Citing the increasing number of positive cases of COVID-19, Princeton officials are holding off on restarting in-person municipal meetings.
The Princeton Council was set to resume in-person meetings on Sept. 13, but on the advice of Princeton Health Officer Jeffrey Grosser, the council will continue to meet virtually.
“With the emergence in the highly contagious delta variant and increase in COVID-19 cases throughout New Jersey and within Princeton, I am recommending we delay the start of in-person meetings until further notice,” Grosser wrote to the Princeton Council on Aug. 18.
“The Princeton Health Department and the Princeton Board of Health will continue to monitor this evolving situation and revisit the return to in-person meetings when COVID-19 activity has decreased to levels deemed safe,” Grosser wrote.
Gov. Phil Murphy issued a public health emergency declaration last year, which meant that all meetings – from the Princeton Council to the planning and zoning board meetings and the advisory boards and committees – would be held virtually.
Princeton Administrator Bernard Hvozdovic told the Princeton Council at its Aug. 25 meeting that the administration began to think about returning to in-person meetings after Murphy lifted the public health emergency July 4.

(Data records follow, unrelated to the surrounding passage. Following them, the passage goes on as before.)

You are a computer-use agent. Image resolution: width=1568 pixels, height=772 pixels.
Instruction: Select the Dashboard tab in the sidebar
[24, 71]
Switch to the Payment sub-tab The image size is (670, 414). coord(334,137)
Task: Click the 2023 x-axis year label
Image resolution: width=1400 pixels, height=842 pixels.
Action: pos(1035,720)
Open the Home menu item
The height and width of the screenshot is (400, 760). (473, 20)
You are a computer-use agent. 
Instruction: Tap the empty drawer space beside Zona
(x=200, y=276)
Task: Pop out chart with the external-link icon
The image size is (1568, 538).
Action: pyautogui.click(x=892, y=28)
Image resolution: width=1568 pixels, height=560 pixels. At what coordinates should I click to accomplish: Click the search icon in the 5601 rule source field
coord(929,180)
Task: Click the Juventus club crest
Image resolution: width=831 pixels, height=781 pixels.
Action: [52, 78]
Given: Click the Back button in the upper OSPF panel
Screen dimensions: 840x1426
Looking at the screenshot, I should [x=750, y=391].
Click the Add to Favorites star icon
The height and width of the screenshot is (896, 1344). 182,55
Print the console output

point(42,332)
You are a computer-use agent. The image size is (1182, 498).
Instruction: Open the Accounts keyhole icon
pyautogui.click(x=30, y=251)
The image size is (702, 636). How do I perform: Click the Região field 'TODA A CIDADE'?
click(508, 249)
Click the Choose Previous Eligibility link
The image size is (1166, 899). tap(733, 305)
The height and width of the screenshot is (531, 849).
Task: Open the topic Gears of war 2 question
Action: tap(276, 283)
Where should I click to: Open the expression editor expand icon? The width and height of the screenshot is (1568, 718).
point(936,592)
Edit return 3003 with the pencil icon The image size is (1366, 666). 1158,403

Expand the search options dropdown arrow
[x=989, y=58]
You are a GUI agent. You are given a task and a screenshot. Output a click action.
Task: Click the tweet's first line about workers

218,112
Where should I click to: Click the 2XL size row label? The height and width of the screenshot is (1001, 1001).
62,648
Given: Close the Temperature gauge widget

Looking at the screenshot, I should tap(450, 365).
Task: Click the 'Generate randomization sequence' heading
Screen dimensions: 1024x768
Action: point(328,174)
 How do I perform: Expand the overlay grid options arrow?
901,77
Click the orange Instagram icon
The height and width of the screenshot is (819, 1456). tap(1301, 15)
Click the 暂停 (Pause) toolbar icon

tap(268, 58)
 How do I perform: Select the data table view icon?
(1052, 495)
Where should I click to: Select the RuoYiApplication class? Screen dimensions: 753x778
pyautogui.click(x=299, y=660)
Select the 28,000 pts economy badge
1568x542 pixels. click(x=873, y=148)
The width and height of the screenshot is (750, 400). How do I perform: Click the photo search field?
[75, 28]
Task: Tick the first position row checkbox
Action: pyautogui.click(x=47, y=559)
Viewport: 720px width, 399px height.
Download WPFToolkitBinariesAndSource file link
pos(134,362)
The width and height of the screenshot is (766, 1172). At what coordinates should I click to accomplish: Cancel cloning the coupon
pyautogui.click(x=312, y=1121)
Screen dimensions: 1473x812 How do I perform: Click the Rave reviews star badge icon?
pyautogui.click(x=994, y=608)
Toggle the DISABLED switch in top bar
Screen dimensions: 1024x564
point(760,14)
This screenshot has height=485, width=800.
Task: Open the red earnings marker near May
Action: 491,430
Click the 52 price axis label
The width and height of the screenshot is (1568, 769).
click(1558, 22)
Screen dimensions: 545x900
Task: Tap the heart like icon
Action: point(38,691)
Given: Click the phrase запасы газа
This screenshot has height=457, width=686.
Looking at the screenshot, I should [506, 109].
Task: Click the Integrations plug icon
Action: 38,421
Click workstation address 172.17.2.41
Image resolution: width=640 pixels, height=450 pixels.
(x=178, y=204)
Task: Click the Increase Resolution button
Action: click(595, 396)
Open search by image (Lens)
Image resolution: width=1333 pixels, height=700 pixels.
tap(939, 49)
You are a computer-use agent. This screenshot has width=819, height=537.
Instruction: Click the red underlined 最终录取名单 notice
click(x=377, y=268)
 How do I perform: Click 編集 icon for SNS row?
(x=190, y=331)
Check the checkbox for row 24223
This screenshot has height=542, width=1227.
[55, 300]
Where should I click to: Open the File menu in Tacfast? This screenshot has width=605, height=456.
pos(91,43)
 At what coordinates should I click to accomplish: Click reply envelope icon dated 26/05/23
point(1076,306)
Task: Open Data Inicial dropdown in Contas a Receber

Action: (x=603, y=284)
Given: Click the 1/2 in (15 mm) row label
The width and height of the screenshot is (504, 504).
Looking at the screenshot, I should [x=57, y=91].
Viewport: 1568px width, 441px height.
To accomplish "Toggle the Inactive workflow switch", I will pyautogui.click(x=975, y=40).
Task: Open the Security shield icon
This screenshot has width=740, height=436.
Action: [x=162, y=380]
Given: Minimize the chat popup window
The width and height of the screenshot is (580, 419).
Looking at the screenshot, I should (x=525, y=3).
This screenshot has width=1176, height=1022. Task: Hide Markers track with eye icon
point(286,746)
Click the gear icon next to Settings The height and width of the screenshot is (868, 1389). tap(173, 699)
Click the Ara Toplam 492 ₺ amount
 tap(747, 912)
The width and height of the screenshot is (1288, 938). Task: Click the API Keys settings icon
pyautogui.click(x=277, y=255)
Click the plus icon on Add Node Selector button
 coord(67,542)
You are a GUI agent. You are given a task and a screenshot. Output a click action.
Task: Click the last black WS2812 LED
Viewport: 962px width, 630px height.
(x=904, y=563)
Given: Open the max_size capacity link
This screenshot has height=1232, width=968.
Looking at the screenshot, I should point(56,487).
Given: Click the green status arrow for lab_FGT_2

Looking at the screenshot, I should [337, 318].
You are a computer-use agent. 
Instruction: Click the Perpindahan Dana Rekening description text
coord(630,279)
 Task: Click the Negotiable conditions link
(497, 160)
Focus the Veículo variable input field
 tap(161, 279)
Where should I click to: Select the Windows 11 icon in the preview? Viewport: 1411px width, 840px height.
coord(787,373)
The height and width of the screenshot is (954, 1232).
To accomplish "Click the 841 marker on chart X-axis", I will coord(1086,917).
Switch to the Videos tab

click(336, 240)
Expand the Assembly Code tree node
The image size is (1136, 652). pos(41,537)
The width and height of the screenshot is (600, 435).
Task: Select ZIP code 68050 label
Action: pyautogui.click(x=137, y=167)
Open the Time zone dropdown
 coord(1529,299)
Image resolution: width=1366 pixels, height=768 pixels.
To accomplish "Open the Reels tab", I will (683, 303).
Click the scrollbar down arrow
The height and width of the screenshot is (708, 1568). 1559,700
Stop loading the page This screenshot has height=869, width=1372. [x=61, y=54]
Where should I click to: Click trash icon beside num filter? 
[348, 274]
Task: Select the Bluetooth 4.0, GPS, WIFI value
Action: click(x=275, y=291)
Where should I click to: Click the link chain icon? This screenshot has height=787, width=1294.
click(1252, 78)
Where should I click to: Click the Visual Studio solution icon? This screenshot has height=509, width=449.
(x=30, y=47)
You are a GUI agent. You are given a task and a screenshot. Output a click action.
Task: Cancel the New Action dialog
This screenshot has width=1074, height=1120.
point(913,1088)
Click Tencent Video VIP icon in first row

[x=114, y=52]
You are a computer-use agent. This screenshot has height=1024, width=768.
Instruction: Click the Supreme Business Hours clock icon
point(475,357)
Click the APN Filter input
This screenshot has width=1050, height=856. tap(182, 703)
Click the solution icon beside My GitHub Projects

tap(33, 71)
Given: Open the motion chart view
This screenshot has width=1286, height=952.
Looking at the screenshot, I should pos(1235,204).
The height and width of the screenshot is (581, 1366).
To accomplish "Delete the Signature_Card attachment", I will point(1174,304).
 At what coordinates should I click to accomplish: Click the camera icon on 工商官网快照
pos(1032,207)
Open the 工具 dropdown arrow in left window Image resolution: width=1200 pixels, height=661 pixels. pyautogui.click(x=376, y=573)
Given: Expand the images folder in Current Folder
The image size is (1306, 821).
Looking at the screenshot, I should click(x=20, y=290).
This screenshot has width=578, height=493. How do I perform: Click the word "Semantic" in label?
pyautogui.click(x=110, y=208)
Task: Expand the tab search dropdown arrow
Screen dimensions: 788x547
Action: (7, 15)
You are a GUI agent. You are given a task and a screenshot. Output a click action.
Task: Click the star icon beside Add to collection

“The numbers (of reported positive cases of COVID-19) were really good at that time,” but it was understood that it was a fluid situation, Hvozdovic said. The number of positive cases has increased, so the decision has been made to delay in-person meetings.
A total of 775 positive cases of COVID-19 in Princeton have been reported since the beginning of the pandemic in 2020. This includes 31 positive cases reported in the past 14 days, according to the Princeton Health Department.